__TASK DIRECTIONS__.
Go through the listing below and return each line that includes "will".

+---+

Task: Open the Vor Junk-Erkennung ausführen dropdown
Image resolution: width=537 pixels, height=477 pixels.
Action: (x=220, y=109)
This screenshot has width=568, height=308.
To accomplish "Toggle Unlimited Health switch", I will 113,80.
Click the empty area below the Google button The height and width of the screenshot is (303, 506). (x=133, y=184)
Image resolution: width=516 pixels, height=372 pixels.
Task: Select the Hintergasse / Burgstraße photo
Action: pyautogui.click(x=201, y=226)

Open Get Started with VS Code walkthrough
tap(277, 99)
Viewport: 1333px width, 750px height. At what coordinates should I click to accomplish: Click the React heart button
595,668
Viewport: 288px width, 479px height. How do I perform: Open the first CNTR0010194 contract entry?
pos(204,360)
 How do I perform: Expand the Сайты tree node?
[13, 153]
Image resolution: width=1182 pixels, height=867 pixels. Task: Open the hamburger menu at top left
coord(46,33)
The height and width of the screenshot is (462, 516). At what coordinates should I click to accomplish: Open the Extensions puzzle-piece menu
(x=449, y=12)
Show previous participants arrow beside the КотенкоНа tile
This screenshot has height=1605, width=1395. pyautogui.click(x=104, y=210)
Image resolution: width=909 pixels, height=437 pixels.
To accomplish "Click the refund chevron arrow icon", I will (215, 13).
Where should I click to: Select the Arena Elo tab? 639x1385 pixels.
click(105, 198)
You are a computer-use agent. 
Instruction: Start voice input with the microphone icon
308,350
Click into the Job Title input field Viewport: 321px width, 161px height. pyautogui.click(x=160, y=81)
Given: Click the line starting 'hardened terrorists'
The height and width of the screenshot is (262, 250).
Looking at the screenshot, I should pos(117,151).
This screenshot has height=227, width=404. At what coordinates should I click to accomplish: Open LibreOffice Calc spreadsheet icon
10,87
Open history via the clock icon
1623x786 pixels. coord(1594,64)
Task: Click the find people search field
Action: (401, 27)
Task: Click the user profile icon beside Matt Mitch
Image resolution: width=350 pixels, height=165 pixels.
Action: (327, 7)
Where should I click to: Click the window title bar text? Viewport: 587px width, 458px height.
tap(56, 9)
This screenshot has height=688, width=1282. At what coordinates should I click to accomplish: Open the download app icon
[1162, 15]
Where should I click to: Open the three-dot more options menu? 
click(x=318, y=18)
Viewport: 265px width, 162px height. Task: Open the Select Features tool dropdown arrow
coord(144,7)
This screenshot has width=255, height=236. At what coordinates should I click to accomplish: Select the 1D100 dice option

+---+

__SOLUTION FOR THIS EXERCISE__.
To accomplish "Toggle Unlimited Health switch", I will 113,80.
To accomplish "Click the refund chevron arrow icon", I will (215, 13).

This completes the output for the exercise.